WHAT YOU SHOULD DO »
Shift every click coordinate in the answers by -12, then write out the stretch of entries from the line containing "You are a GUI" through the line containing "click(852, 338)", all requests included, both end lines included. Leave the pictures out of your answer.

RECORDS FOR THIS EXERCISE »

-=-=-=-=-

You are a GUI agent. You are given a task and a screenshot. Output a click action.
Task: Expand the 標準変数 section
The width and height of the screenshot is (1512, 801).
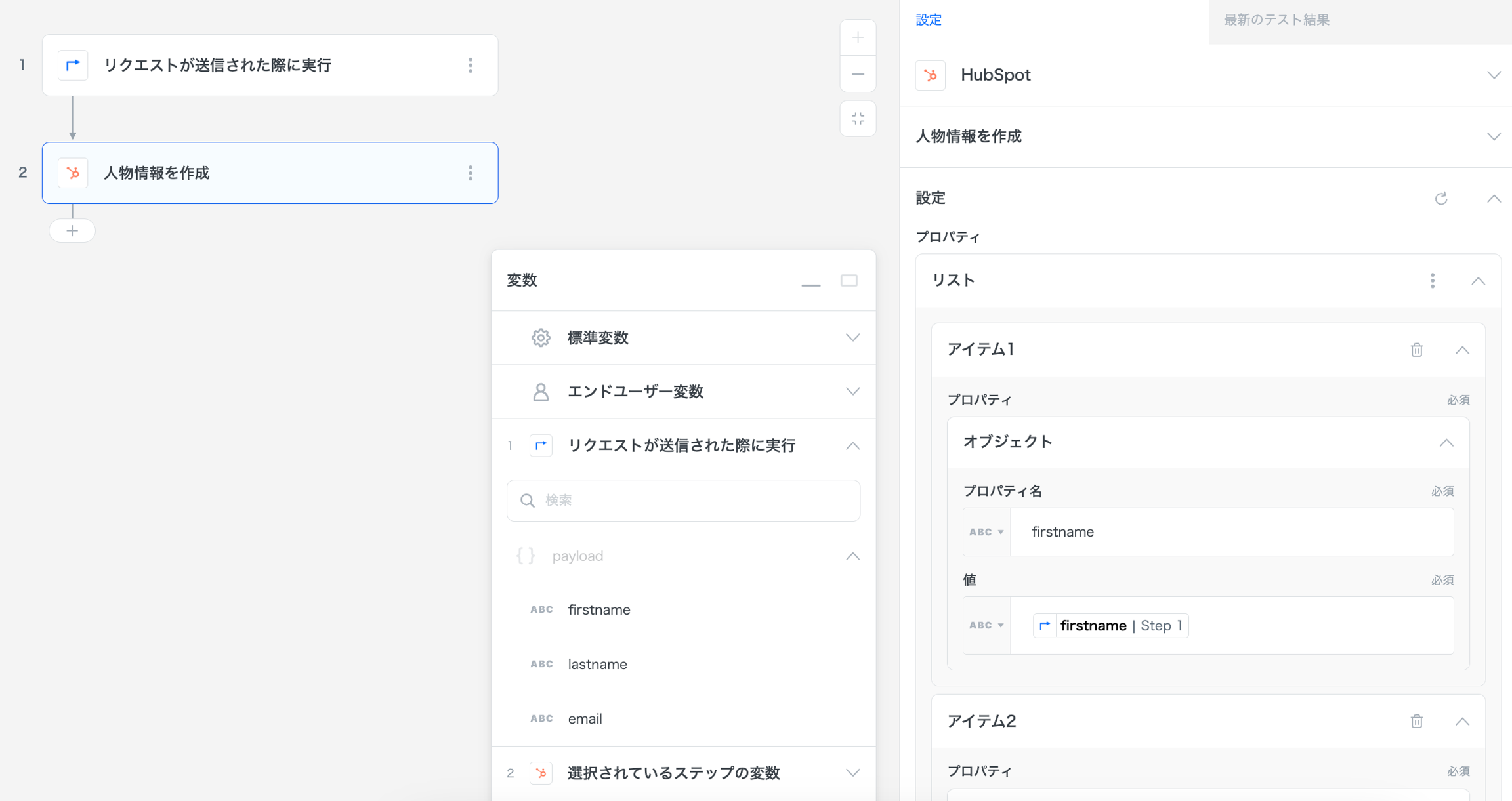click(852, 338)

-=-=-=-=-

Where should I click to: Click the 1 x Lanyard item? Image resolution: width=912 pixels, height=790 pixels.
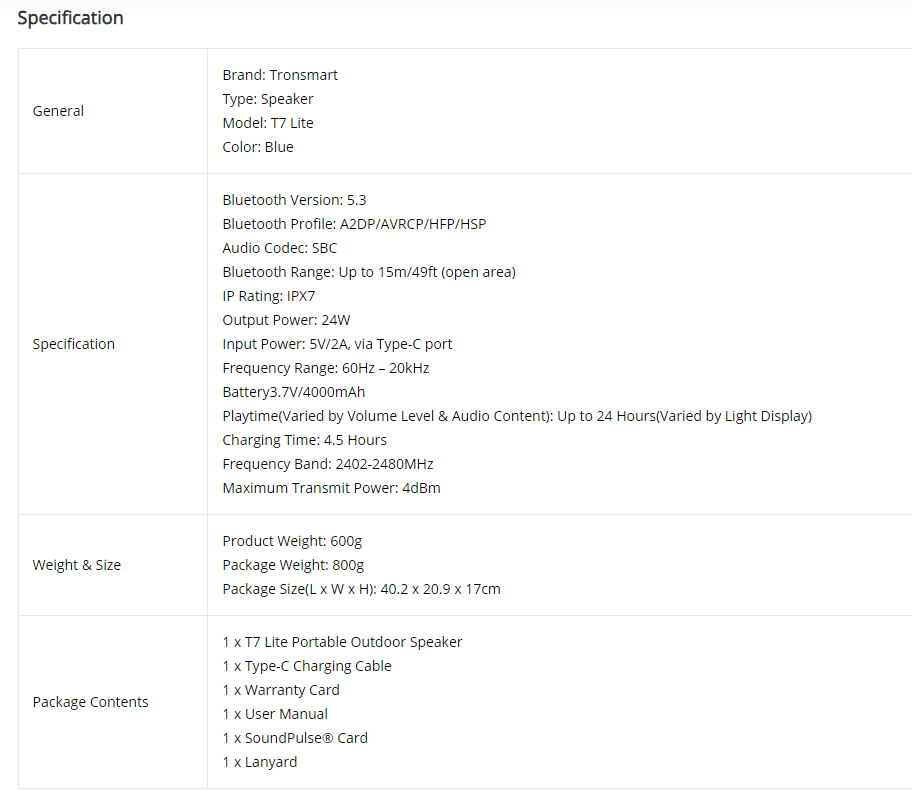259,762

-=-=-=-=-

FULL SOLUTION »
You are a GUI agent. You are given a task and a screenshot. Output a click action.
Task: Expand the 標準変数 section
The width and height of the screenshot is (1512, 801).
click(840, 326)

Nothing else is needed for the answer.